▸ Source material:
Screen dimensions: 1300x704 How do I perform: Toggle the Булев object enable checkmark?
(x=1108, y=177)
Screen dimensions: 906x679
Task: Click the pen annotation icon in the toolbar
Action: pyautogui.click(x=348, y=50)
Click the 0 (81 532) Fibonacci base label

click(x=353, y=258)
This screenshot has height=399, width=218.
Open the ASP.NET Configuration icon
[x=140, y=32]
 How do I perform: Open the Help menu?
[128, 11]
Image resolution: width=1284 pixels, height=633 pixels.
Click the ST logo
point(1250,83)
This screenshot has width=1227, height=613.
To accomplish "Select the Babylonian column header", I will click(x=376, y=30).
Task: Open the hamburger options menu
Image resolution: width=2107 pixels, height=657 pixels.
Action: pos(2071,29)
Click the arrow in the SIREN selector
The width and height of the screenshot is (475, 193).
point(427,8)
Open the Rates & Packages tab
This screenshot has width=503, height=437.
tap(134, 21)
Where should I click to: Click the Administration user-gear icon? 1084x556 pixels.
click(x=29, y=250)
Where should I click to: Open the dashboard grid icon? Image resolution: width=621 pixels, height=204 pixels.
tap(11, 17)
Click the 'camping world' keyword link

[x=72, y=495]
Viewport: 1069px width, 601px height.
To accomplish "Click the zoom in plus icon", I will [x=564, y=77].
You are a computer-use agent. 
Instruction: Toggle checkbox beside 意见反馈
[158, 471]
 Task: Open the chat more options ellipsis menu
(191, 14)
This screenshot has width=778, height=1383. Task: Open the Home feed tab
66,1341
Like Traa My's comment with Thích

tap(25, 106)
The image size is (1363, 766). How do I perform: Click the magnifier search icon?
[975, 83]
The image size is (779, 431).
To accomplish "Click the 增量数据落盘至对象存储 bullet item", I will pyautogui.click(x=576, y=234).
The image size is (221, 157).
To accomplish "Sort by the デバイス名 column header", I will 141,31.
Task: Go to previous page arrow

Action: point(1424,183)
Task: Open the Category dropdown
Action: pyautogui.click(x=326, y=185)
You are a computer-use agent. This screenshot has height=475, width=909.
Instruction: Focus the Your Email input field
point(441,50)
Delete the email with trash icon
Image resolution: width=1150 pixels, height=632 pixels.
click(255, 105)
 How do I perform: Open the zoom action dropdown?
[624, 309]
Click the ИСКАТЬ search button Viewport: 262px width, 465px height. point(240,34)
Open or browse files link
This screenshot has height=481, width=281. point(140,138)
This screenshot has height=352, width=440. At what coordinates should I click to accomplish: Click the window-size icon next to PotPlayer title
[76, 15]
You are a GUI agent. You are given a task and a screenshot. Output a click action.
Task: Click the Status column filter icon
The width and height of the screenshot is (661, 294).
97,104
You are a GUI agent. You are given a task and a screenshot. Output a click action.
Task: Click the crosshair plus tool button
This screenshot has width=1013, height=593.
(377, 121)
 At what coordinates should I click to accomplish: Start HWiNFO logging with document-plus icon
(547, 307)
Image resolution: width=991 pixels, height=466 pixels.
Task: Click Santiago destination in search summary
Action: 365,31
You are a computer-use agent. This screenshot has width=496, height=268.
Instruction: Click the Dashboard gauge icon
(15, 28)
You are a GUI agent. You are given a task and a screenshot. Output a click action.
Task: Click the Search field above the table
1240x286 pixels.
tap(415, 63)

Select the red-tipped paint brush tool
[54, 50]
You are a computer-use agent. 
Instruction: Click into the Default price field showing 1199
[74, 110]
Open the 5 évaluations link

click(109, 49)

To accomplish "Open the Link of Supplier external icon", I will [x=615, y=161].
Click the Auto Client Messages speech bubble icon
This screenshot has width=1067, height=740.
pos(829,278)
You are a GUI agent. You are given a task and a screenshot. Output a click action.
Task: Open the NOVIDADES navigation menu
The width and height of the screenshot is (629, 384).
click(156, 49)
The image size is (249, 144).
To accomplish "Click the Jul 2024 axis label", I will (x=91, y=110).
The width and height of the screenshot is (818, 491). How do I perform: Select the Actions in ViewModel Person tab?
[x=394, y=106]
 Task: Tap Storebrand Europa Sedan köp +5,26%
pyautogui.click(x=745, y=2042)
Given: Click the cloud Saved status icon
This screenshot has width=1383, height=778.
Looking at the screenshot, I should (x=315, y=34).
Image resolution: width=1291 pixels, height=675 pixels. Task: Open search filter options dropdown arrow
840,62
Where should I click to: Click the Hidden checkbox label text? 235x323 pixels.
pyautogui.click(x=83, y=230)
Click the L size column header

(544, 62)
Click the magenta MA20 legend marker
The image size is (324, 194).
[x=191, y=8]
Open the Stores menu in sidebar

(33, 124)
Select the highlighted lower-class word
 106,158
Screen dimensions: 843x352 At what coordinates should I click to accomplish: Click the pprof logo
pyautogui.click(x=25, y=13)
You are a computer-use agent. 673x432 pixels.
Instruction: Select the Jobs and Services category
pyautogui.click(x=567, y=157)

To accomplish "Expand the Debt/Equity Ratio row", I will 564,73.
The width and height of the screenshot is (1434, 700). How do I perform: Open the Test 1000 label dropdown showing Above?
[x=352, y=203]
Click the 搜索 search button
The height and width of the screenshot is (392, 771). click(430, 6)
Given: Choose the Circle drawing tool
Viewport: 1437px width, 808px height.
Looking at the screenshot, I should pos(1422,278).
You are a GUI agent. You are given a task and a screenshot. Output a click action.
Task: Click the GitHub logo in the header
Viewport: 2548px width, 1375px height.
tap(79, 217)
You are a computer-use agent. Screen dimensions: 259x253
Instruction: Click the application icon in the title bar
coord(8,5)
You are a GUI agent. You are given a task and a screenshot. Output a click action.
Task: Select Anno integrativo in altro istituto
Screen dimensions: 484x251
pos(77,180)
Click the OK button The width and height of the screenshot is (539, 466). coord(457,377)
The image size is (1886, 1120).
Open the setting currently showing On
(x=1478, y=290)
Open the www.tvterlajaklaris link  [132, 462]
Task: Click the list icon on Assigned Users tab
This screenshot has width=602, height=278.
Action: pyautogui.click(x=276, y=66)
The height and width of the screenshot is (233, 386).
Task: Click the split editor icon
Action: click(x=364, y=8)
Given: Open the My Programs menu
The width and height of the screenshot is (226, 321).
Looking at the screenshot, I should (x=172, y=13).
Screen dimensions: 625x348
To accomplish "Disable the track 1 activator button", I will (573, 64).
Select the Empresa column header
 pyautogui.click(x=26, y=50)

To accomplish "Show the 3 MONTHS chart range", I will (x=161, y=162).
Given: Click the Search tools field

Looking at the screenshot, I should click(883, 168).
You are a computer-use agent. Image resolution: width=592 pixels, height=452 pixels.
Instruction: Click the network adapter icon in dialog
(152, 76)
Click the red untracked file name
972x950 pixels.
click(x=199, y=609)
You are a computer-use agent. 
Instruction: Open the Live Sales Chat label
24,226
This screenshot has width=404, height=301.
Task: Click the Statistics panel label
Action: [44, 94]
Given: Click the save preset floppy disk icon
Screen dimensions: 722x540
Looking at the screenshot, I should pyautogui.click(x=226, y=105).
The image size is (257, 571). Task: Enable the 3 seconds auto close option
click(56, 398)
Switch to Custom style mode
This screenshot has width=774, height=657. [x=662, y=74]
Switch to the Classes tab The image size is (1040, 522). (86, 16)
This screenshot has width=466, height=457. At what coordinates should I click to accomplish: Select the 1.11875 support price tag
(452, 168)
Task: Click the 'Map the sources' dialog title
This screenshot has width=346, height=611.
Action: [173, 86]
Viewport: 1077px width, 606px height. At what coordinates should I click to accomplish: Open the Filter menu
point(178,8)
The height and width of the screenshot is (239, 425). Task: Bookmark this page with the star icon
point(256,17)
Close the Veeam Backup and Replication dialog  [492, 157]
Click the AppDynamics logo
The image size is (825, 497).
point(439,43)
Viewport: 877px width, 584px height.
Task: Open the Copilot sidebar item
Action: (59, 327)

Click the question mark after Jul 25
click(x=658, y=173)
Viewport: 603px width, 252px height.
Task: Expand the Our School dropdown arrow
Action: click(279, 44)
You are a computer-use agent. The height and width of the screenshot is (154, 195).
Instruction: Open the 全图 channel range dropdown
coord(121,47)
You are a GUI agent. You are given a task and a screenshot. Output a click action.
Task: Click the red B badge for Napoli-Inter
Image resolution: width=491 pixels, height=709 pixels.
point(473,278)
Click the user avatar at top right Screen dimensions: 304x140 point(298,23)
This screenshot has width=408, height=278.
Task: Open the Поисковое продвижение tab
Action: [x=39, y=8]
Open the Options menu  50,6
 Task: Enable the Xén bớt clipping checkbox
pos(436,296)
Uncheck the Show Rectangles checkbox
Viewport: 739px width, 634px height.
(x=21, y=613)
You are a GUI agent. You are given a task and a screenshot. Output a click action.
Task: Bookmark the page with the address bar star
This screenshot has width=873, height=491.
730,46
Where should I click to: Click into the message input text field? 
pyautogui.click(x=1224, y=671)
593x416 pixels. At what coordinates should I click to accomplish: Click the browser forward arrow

▸ To do:
How many lines of the records above contain the word "logo"? Reply with the number alone.

▸ Exercise result:
4